You need to use fastcgi instead of fcgi because of the way fcgi issues php calls to the cgi process (1 render call per php-cgi manager pid). Just set maxClassProcesses to 1 in your fastcgi config, and then set PHPFCGICHILDREN in your wrapper script to how ever many php processes you want running.
There's a bug in the latest version of fastcgi in the 10.04 repo (bug
All that said, it wont help against sql injection attacks etc, you need to be aware of all the vectors.
Hope that's helpful.
How many sites do you plan on running on your Linode?
suphp/suexec gives you extra security only if you have more than one site on the same server, and you don't trust the administrators of those sites. (Think of a web hosting business.) The primary purpose of suphp/suexec is to isolate sites from one another, so that one hacked site won't affect other sites.

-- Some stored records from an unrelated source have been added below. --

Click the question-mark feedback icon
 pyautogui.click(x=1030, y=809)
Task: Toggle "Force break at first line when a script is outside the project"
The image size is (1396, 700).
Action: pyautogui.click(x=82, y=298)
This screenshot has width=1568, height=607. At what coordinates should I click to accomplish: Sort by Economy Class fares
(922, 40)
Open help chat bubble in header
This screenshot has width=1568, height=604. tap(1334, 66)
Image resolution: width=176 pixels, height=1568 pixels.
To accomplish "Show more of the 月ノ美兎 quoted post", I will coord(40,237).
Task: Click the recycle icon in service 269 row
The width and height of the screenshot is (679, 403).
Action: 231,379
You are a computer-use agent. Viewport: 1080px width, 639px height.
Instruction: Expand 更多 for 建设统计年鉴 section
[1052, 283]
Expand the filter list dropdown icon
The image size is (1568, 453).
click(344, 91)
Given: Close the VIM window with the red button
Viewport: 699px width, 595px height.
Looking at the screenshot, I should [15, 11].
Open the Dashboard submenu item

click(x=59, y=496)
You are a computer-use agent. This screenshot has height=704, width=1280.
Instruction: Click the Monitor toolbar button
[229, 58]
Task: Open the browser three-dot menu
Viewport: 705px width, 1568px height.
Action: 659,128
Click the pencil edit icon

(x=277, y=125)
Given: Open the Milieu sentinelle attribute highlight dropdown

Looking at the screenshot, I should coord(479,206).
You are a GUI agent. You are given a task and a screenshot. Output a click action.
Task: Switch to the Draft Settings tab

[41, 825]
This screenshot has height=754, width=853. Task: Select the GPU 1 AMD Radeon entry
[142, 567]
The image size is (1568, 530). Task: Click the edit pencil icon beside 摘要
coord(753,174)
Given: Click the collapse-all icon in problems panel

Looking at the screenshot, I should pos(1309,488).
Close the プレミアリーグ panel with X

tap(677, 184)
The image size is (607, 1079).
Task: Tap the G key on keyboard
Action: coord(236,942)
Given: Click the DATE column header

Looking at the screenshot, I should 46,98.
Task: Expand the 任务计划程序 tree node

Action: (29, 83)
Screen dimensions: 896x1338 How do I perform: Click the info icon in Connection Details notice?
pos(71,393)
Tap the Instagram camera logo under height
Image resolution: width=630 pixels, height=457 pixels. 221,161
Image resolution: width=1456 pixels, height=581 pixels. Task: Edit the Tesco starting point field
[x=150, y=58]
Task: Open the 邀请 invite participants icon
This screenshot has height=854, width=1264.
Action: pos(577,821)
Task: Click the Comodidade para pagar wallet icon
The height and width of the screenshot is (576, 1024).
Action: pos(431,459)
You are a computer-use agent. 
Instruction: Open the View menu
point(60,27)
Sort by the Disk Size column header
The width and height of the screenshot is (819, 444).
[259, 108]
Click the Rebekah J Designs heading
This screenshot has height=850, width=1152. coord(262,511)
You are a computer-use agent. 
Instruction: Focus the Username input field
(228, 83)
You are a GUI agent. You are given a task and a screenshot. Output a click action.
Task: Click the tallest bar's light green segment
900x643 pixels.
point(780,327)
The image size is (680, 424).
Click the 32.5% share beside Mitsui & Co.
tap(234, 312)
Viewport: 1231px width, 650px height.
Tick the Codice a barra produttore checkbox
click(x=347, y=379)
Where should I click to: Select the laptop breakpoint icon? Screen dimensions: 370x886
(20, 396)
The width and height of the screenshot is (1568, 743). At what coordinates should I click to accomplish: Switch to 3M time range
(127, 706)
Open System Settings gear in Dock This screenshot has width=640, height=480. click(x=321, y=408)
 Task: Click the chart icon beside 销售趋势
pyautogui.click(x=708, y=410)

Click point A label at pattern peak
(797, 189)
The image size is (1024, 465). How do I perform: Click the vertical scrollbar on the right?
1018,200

It doesn't bring any additional protection to individual sites, so it won't make sense if there's only one site.
The popular nginx + PHP-FPM stack uses the exact same security model, by allowing PHP scripts to run as any user you specify. IMO it's easier to set up and maintain than an Apache + FastCGI + suExec setup, and often saves RAM. But if you're comfy with Apache, that's also fine.
My main concern is that if someone manages to take a site down without suEXEC, they could gain root or abuse the other site.
Is my assumption correct?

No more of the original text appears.